● **Text provided**

Users in the U.S. do not complain that the reading rate is too slow, but they can lose track of the page when they try to set it at the highest rate, since it is impossible for anyone to recognize any words at the maximum rate of 700 words per minute. In addition, the voice quality becomes worse at extremely high rates.

As a first step in solving such problems, we investigated the highest and the most suitable listening rates for blind users with objective and subjective test methods, aiming at producing an indicator for listening rates. This could be a reference for the developers and improve the usability voice of voice interfaces.

Seven blind test subjects (two advanced, two intermediate, and three novice users) were asked to perform the experiments. A recorded human voice was used as test data to make the results more suitable as the quality of TTS engines continues to improve in the future. While there are important differences among TTS engines, we wanted to focus these experiments exclusively on listening rates.

● **Data extract**
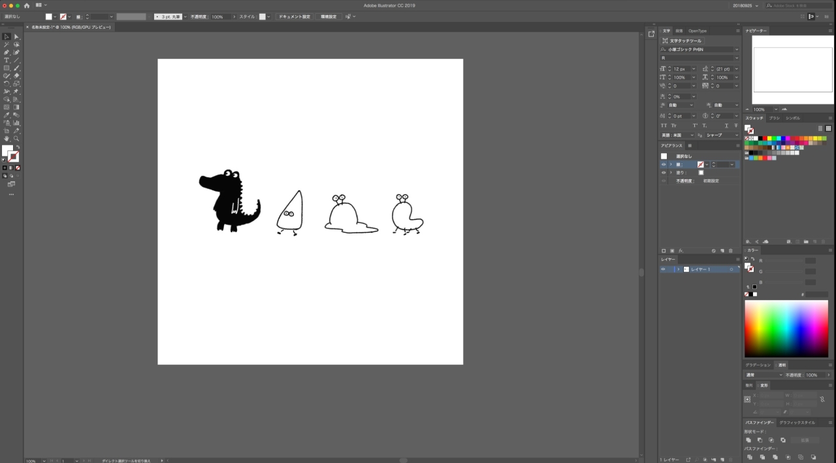Select the Pen tool in the toolbar
The image size is (836, 463).
[x=6, y=53]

● **Your objective**
Give back the passage on listening rates for blind users word for word, in full. The lines above aren't needed here.

● **Answer to the task**
Users in the U.S. do not complain that the reading rate is too slow, but they can lose track of the page when they try to set it at the highest rate, since it is impossible for anyone to recognize any words at the maximum rate of 700 words per minute. In addition, the voice quality becomes worse at extremely high rates.

As a first step in solving such problems, we investigated the highest and the most suitable listening rates for blind users with objective and subjective test methods, aiming at producing an indicator for listening rates. This could be a reference for the developers and improve the usability voice of voice interfaces.

Seven blind test subjects (two advanced, two intermediate, and three novice users) were asked to perform the experiments. A recorded human voice was used as test data to make the results more suitable as the quality of TTS engines continues to improve in the future. While there are important differences among TTS engines, we wanted to focus these experiments exclusively on listening rates.